→ Aim of the task:
Below are some records. Say how many of their lines contain the string "best", and give nothing but the number.

____ Data for review

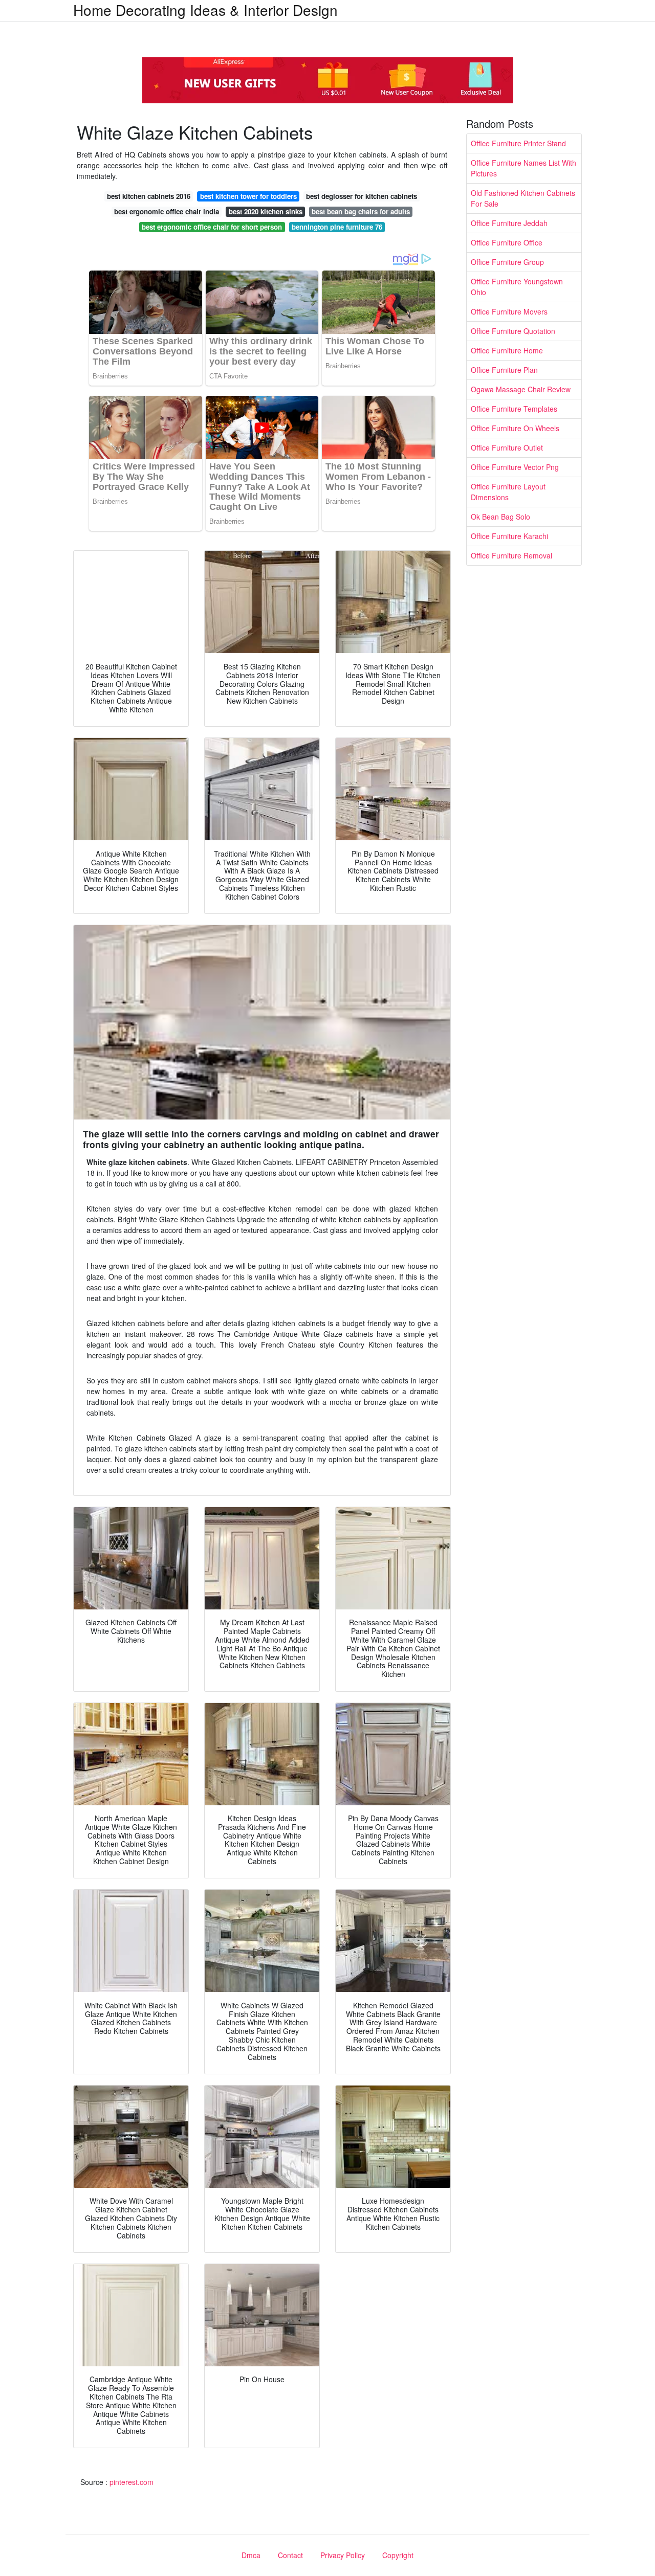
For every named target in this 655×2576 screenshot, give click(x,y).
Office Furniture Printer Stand (518, 143)
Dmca (251, 2555)
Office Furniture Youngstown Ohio (517, 286)
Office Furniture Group (507, 262)
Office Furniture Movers (509, 311)
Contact (290, 2555)
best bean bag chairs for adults (361, 211)
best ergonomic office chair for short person (212, 227)
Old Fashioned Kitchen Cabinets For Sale (523, 198)
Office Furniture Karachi (509, 536)
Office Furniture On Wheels (515, 428)
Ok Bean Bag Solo (500, 516)
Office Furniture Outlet (507, 447)
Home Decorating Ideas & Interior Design (205, 10)
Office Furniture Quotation (513, 331)
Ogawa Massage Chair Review (521, 389)
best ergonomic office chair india (166, 211)
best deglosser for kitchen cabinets (361, 196)
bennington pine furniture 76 (337, 227)
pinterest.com (132, 2482)
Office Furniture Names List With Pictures (523, 168)
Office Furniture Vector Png (515, 467)
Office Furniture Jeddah (509, 223)
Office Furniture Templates (514, 409)
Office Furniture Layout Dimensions (508, 491)
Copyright (397, 2555)
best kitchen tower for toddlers (248, 196)
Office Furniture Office (506, 242)
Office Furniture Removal (511, 555)
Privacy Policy (342, 2555)
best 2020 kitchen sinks (265, 211)
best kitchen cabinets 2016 (148, 196)
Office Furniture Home (507, 350)
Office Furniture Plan (504, 370)
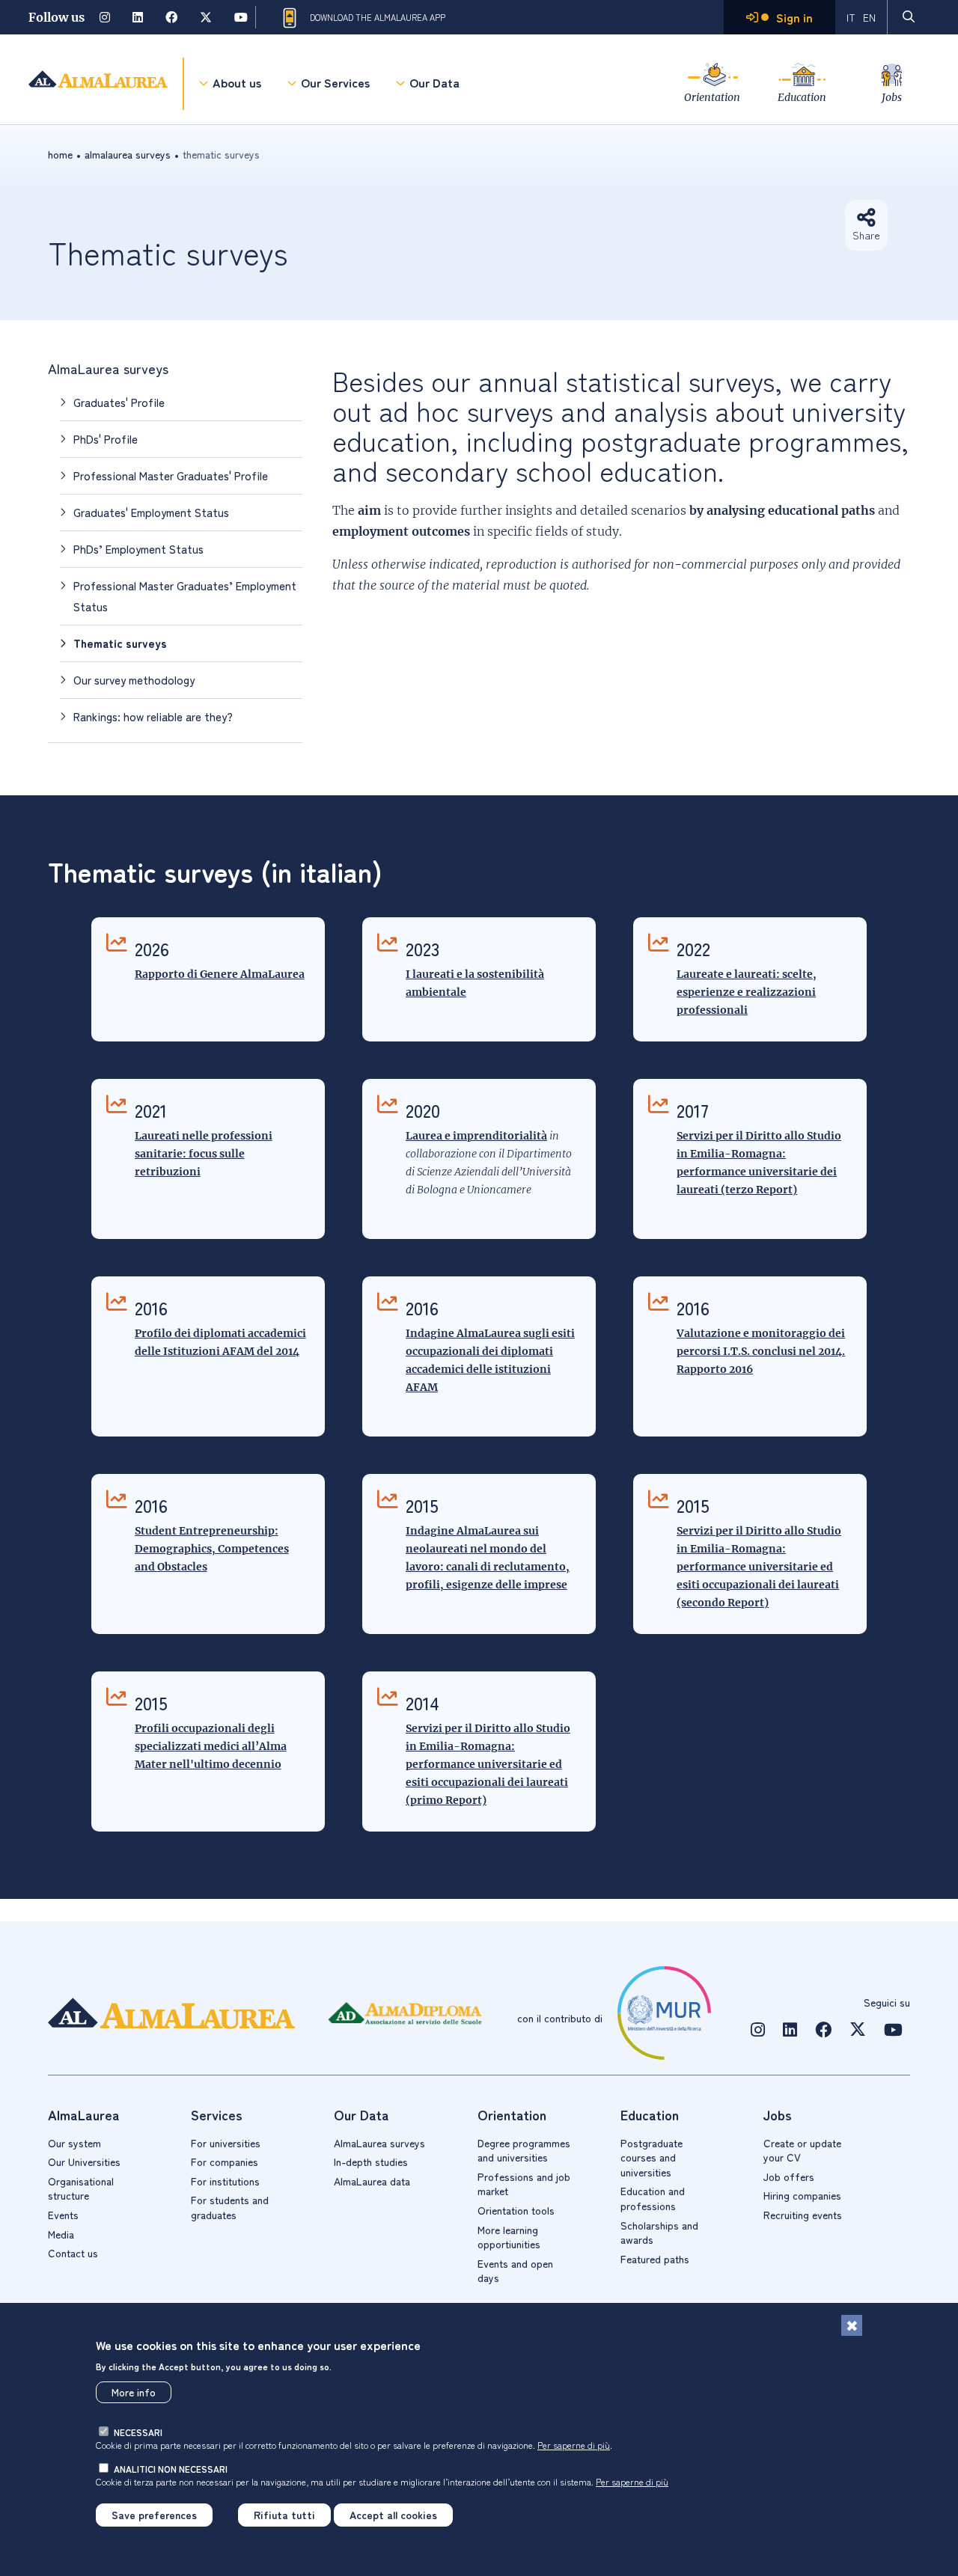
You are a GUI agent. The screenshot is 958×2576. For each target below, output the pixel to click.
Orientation (712, 97)
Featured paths (654, 2258)
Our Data (434, 82)
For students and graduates (230, 2207)
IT (850, 17)
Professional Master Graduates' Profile (170, 475)
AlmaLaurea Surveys (128, 154)
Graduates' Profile (119, 402)
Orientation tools (516, 2210)
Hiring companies (802, 2195)
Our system (74, 2142)
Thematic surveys (120, 643)
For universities (225, 2142)
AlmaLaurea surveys (108, 368)
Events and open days (515, 2271)
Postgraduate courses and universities (651, 2157)
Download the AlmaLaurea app (377, 17)
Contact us (73, 2252)
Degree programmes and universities (524, 2150)
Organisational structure (81, 2188)
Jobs (892, 97)
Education (802, 97)
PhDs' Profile (105, 439)
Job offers (788, 2176)
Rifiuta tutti (284, 2514)
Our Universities (84, 2161)
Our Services (335, 82)
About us (237, 82)
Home (60, 154)
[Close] (851, 2325)
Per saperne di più (573, 2444)
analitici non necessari (171, 2468)
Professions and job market (524, 2184)
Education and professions (652, 2198)
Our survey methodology (134, 680)
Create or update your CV (802, 2150)
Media (61, 2234)
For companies (224, 2161)
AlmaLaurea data (372, 2180)
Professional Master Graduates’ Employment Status (184, 596)
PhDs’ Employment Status (138, 549)
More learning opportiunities (509, 2237)
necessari (138, 2432)
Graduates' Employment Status (151, 512)
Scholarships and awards (659, 2233)
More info (134, 2391)
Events (63, 2214)
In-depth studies (371, 2161)
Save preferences (154, 2514)
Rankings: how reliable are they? (153, 716)
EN (869, 17)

________

→ Answer box:
7